We had never hiked this trail before, and I was really looking forward to it, since it goes around Yellowwood Lake, one of my favorite lakes in the area. It starts out following the Jackson Creek Trail, which we had hiked before, but soon splits off. And follows the west side of the lake fairly closely. It has numerous ups and downs as it goes winding in the nooks and crannies of the shoreline, then going uphill, further inland, and back down to the lake again. It’s a great time of year to hike this trail because with the leaves off the trees, you have a great view of the lake this whole time.
We approached the end of the lake and hiked across the dam. We had picnicked here before when we hiked the High King Hill and Scarce o’Fat trails before.
We then had to cross the creek by the spillway, which was probably the most challenging part of the hike. It didn’t help that the trail, which had been well-marked to this point, was incorrectly marked here so we ended up trying to cross the creek in the wrong place. There was also a steep slope up to a sketchy stairway, and Sarah slipped on the wooden slat forming the stair, smashing her leg on a piece of rebar.
The hike on the east side of the lake is much more difficult, and it goes pretty far from the lake, so the scenery isn’t as good. The trail twists and turns, seemingly going uphill at every possible turn. It also joined up with a horse trail for a while, which was OK, but not ideal. It was still fun and the woods are beautiful in their own right, but the first half of the trail was much more to our liking.
The trail joined up with an interpretive trail for a bit and some trees were labeled, which would be educational if I could ever remember anything like that.

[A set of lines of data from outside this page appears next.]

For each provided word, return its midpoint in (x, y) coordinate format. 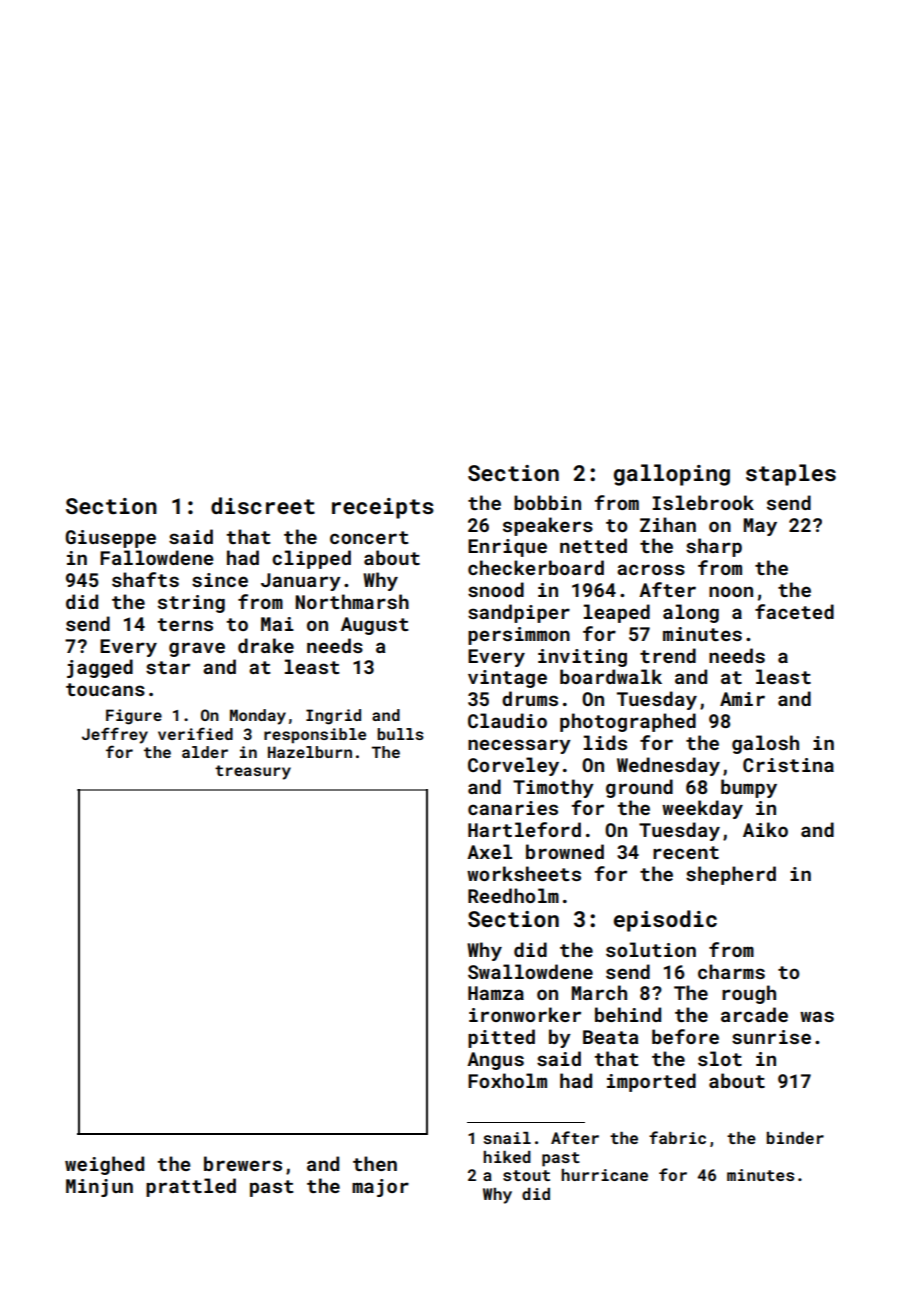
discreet (263, 505)
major (380, 1188)
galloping (672, 475)
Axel (489, 851)
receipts (383, 508)
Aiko (765, 829)
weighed (104, 1165)
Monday (258, 717)
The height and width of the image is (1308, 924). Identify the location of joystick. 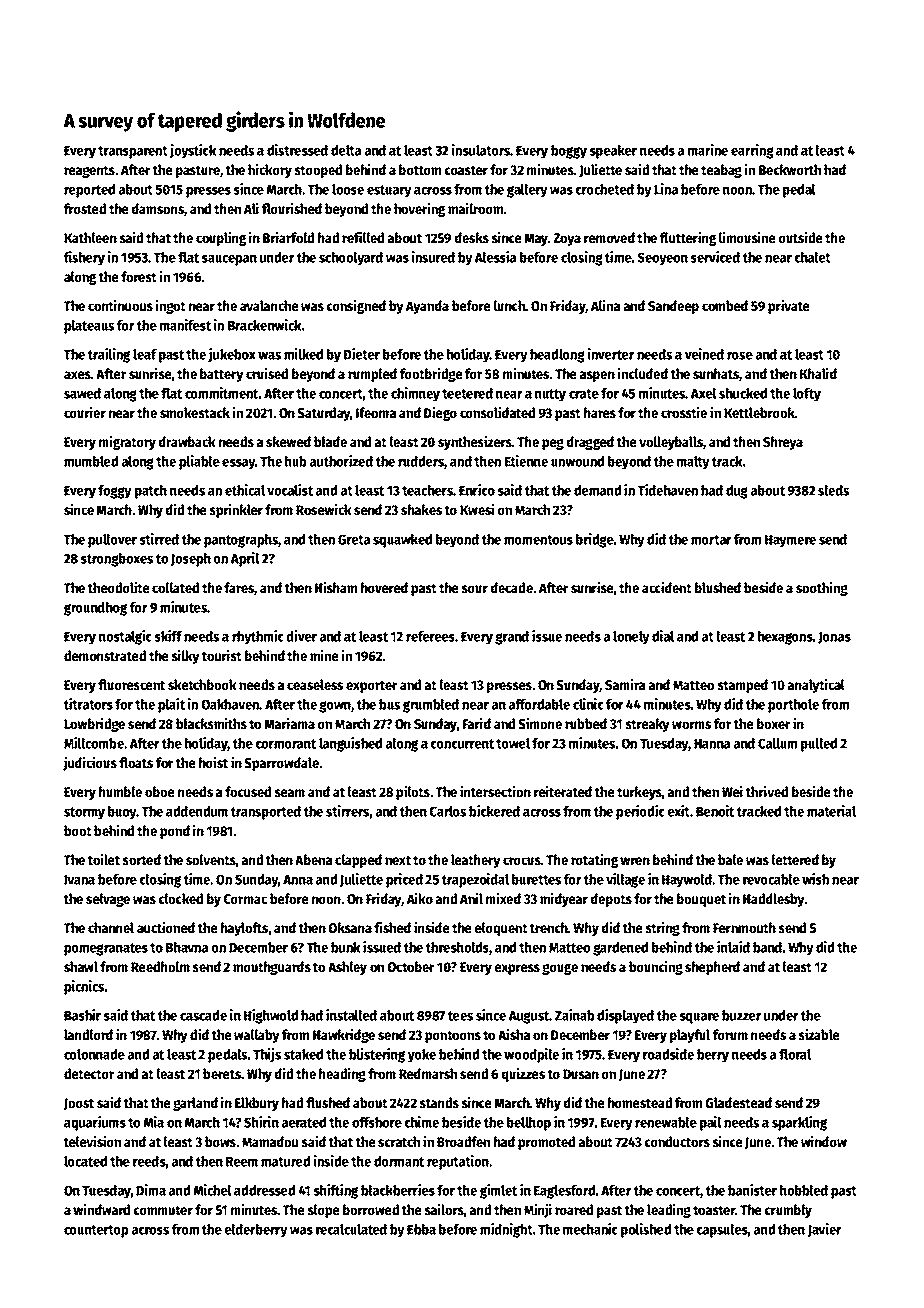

We noticed that for a while there were two blazes on the trees, but one of them was crossed out with red paint. It appeared someone made a mistake and put blazes for the interpretive trail on the wrong trail. This made me think of Doug and his painting blue blazes along the Superior Hiking Trail. Reading about his efforts there really make me appreciate those who paint blazes on our trails. But whoever made this mistake must have been pretty mad at themselves, both for making things more confusing to hikers and for having to go back, paint over the incorrect blazes, and paint the blazes on the right trail.